Reputation: 1088
I did like to loop over a list of dataframes that I have and rename the column names. Here is a sample of dataframes,
dput(df)
df1 <- structure(list(v1..x = c("Silva", "Brandon", "Mango"),
t2.v = c("James","Jane", "Egg")),
class = "data.frame", row.names = c(NA, -3L))
dput(df2)
df2 <- structure(list(v1..x = c("Silva", "Brandon", "Mango"),
t2.r = c("James","Jane", "Egg")),
class = "data.frame", row.names = c(NA, -3L))
dput(df3)
df3 <- structure(list(v1..x = c("Silva", "Brandon", "Mango"),
t2.v = c("James","Jane", "Egg"),
d3...c = c("James","Jane", "Egg")),
class = "data.frame", row.names = c(NA, -3L))

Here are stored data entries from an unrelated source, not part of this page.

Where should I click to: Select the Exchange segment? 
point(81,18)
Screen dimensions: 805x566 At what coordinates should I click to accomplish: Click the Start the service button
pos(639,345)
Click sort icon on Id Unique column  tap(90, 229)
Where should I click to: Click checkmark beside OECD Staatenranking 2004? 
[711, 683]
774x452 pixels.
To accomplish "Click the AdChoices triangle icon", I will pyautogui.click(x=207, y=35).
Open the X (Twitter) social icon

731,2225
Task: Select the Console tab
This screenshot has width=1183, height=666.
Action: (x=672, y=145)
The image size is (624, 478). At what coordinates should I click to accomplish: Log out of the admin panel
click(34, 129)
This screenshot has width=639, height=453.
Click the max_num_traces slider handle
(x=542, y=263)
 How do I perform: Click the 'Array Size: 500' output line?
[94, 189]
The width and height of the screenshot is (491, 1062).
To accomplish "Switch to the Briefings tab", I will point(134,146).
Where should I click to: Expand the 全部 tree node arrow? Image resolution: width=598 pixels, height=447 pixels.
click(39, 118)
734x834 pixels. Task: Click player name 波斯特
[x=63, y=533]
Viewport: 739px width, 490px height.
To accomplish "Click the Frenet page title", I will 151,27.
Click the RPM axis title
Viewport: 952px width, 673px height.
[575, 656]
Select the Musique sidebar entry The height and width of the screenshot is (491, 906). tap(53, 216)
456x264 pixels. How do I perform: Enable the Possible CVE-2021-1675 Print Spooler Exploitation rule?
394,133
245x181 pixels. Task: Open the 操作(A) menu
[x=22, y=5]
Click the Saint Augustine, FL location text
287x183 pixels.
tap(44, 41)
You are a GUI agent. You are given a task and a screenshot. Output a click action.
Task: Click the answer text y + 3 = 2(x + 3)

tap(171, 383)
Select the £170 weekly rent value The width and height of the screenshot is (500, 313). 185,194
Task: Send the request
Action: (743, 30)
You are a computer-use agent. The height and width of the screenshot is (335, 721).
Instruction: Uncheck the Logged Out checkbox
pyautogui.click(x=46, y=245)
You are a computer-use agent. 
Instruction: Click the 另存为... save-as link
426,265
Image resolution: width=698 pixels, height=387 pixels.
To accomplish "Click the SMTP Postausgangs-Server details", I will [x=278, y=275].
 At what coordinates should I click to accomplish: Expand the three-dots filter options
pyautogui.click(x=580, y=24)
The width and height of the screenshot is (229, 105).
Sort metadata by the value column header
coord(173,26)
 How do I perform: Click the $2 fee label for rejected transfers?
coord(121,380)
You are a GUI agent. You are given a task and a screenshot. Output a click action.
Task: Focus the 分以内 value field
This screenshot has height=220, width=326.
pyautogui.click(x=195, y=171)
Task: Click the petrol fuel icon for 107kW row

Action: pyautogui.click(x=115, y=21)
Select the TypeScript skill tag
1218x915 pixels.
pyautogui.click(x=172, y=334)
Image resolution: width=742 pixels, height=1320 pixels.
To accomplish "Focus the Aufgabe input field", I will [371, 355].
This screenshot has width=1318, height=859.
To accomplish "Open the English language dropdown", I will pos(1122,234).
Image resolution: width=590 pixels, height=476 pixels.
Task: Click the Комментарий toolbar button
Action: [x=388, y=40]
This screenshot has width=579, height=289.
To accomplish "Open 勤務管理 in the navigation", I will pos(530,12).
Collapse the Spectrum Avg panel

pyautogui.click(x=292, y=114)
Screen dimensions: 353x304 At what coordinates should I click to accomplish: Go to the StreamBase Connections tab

I would like to loop over the list of this dataframes and rename the columns. I have a list of columns I want to replace with, I did like to use setnames so that to skip absent columns incase it finds one in a dataframes.Here is what I tried but only changes first column
lst_df <- list(df1,df2,df3)
oldnames<- c('v1..x','t2.v','d3...c')
newnames <- c('v1','t2_v','d3')
lst <- lapply(lst_df, function(x) setNames(x, gsub(oldnames, newnames, names(x))) )
note columns in some dataframes might not be same length.Please help
Upvotes: 0
Views: 414
Reputation: 1660
In this cases data.table
may come in quite handy. Its setnames
function is more flexible than setNames
.
library(data.table)
oldnames<- c('v1..x','t2.v','d3...c')
newnames <- c('v1','t2_v','d3')
# convert df-s to data.table
lapply(lst_df, setDT)
# setnames function from data.table is quite flexible
lapply(lst_df, setnames, oldnames, newnames, skip_absent = TRUE)
Have into account that this will only change exact matches. If you want to change those string patterns, the easiest thing will likely be to run a for and use a regex.